Hoy en día se entregan casi un millón de permisos para inmigrantes por año. Cerca de 600 mil para reunificación familiar, 140 mil basadas en necesidades económicas permanentes (en este grupo caí yo en los tempranos 1980), 65 mil otorgadas a través de una lotería, 50 mil para refugiados, y el resto para trabajadores temporales (permisos de residencia de hasta seis años). Una de las grandes preocupaciones de las autoridades es que los empleadores no abusen a los inmigrantes, que sus condiciones de trabajo sean idénticas a las de los nacionales. Esto es particularmente importante para los trabajadores agrícolas, y para quienes trabajan en la industria de la “hospitalidad” (restaurantes y hoteles).Pero a pesar de su amplitud y generosidad, el sistema está bajo enorme presión. Esto quedó claro durante las elecciones presidenciales, donde Donald Trump tomó una actitud xenofóbica y ultranacionalista. Urge una reforma, pero no sabemos cómo será, ni cómo se llevará a cabo. Australia, un ejemplo del sur.

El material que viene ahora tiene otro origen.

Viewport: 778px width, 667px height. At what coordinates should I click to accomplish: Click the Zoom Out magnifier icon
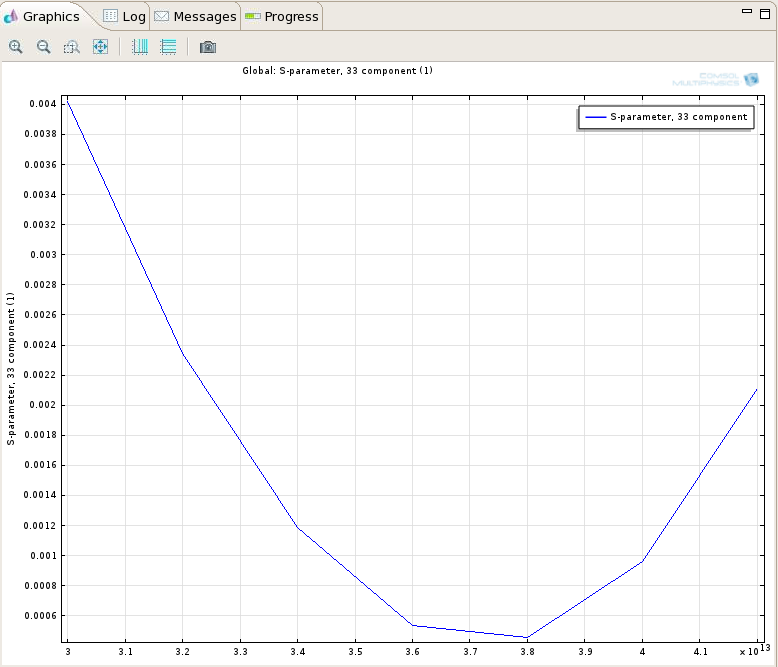coord(44,47)
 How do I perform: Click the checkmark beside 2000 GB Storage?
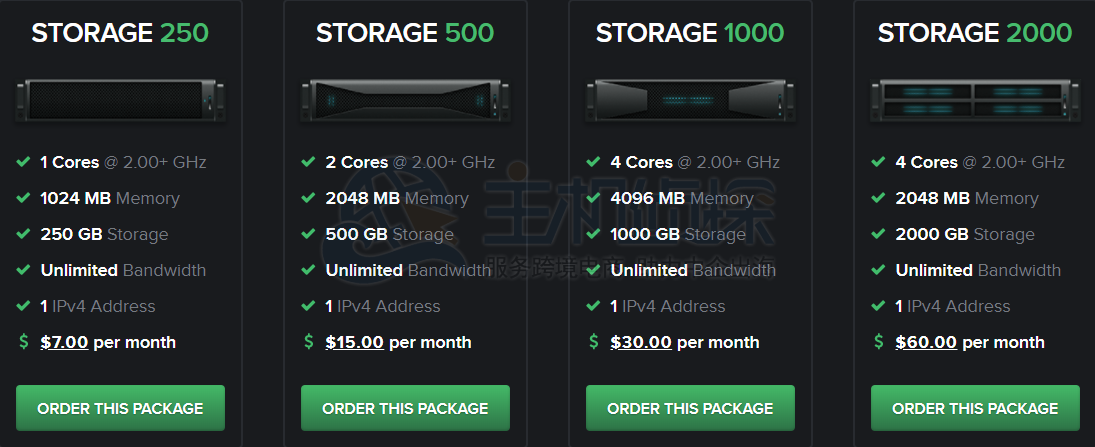[x=879, y=234]
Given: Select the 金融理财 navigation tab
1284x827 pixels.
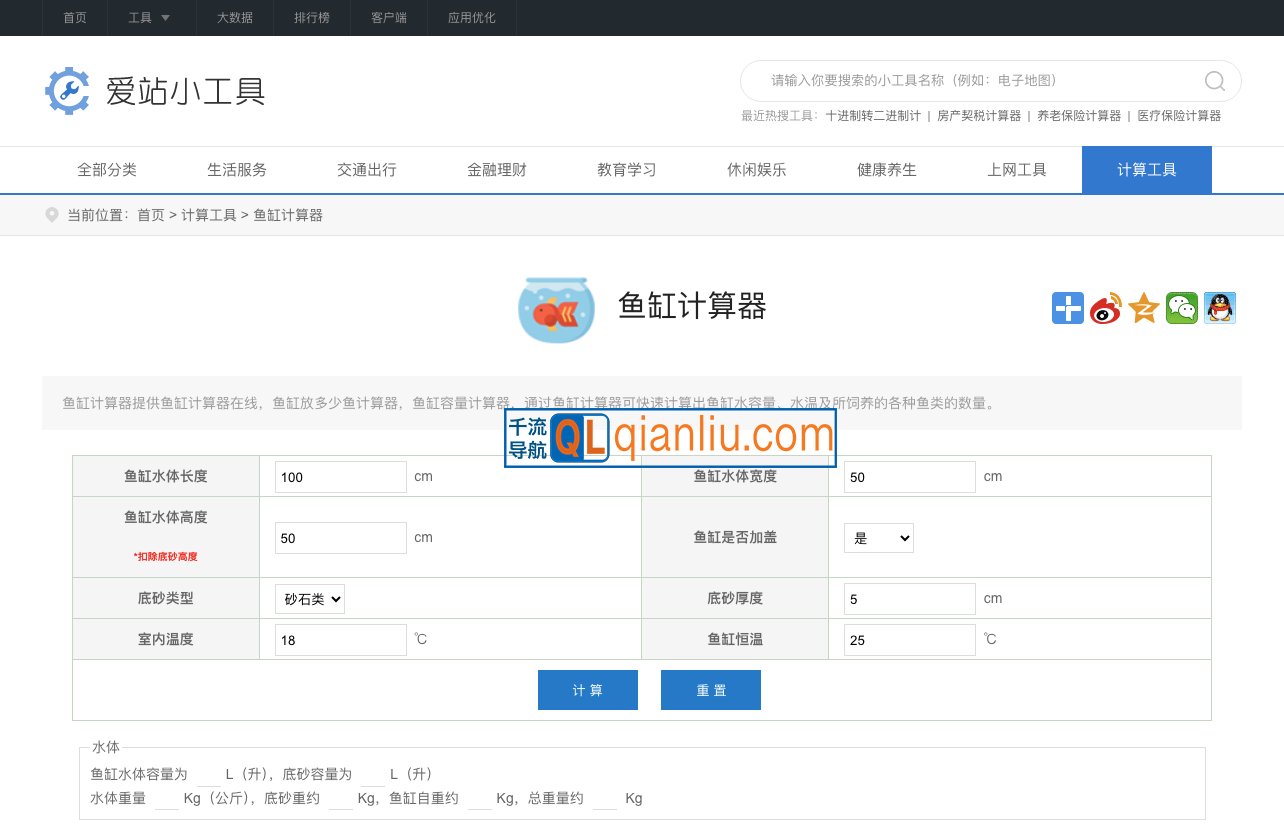Looking at the screenshot, I should pyautogui.click(x=496, y=170).
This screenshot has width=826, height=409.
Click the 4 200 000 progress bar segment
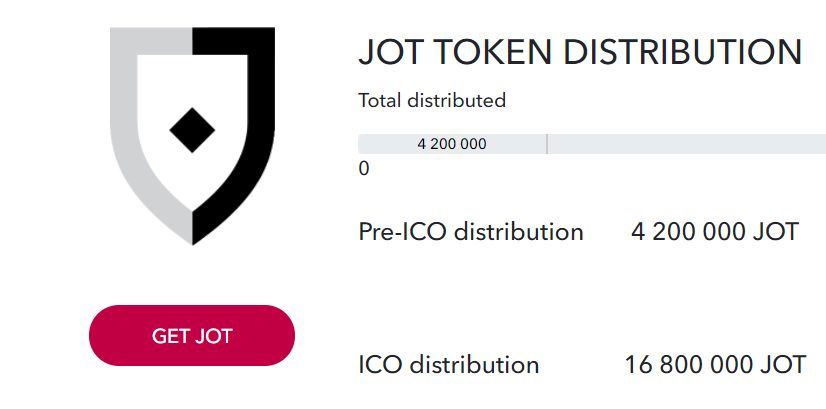tap(452, 144)
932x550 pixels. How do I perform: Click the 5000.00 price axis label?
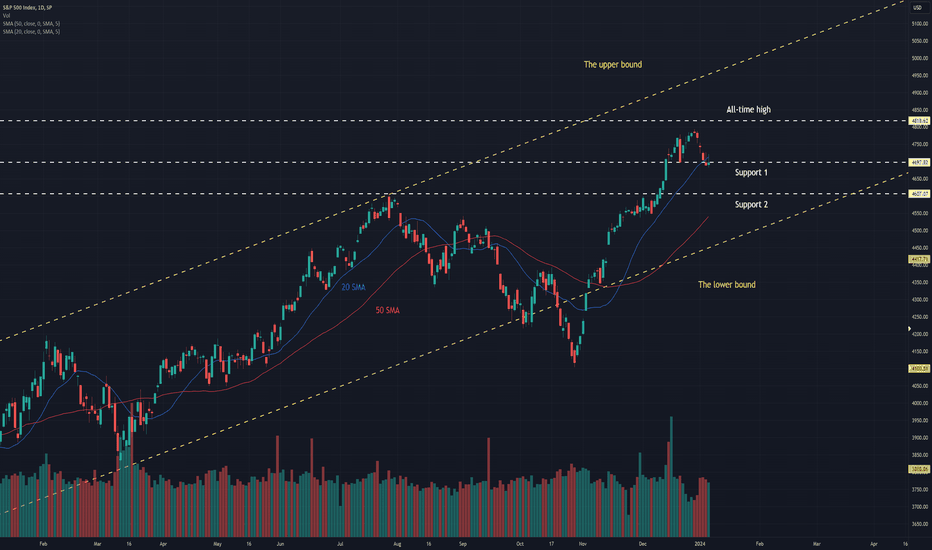[920, 58]
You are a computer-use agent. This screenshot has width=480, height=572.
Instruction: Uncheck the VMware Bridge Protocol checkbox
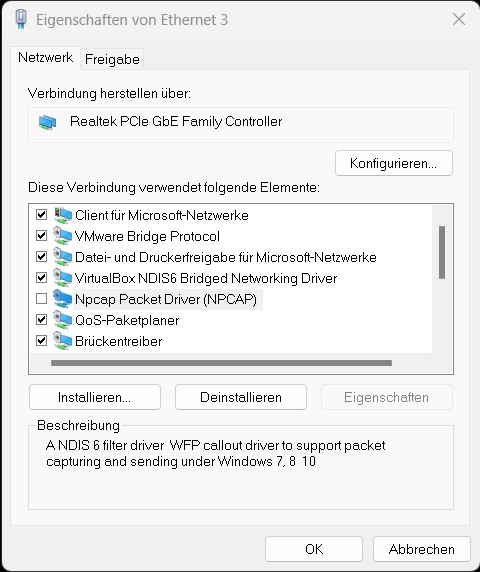[42, 236]
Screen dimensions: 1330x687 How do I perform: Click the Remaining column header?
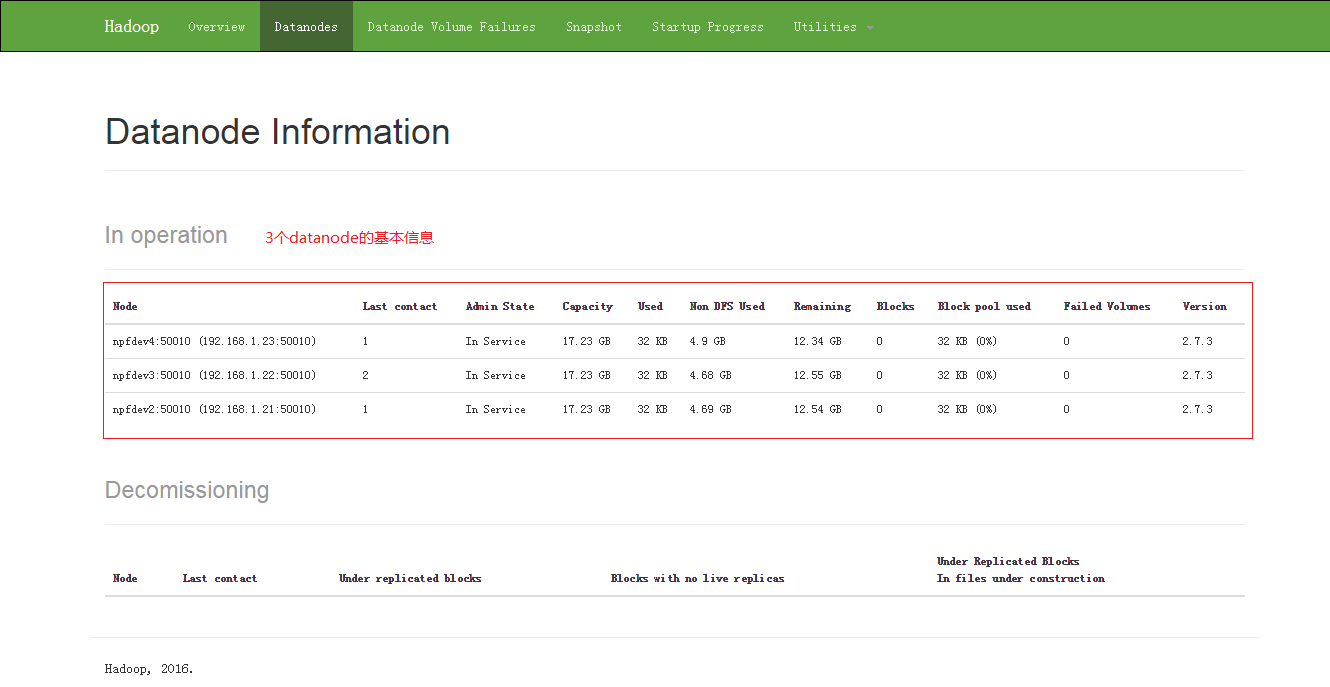click(x=822, y=306)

En Chile, el diseño de una política migratoria moderna, efectiva, abierta, humana y generosa es esencial. Pero mi temor es que, como con tantas cosas, caigamos en la improvisación, en las soluciones efectistas y atolondradas, en las ideas a medio cocinar. Mi aprensión es que legislemos para la galería: pienso en el Transantiago, en la reforma tributaria (un adefesio ineficiente y torpe), en la reforma educacional, y en tantos otros atolondros. No nos apuremos. Démonos tiempo y miremos al resto del mundo. Discutamos, tengamos debates.Más de alguien me dirá que un proyecto de ley ya lleva más de cinco años durmiendo en el Congreso, y que es el momento de aprobarlo. Ese es exactamente el punto: dormir no es lo mismo que debatir.Un ejemplo a considerar es el de Australia, un país con una política bien definida, moderna y pragmática. Ahí el proceso migratorio está basado en un sistema de puntos. Cada migrante potencial recibe puntos por distintas características. Aquellos con los mayores puntajes obtienen las visas disponibles cada año. Al mismo tiempo, el país es muy severo con quienes intentan entrar ilegalmente.Al determinar los puntos, la edad es importante -no se aceptan migrantes mayores de una cierta edad; yo ya no me puedo ir a Australia-.

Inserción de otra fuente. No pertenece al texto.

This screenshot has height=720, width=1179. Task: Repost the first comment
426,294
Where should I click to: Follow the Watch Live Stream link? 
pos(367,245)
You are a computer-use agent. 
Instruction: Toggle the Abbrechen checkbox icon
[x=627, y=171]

El conocimiento del inglés y la experiencia anterior también juegan un rol. Después de analizar el mercado laboral, una comisión determina qué habilidades laborales reciben la mayor cantidad de puntos. Hace unos años, cuando en la Ucla hicimos un estudio a petición del gobernador Schwarzenegger (otro inmigrante), las especialidades con mayores puntajes eran peluquero de hombres (barberos) y soldadores de “segunda clase.” Los economistas casi no obtenían puntos. Australia no los necesitaba. Un aspecto fundamental del sistema australiano es que quienes obtienen un título de educación superior en Australia reciben, de inmediato, una visa de inmigrante. Esto ha sido un enorme aliciente para que las universidades e institutos superiores mejoren su calidad y se transformen en un servicio de exportación. ¿Será este un camino de salvación para las aporreadas universidades chilenas?  Un tema para reflexionar.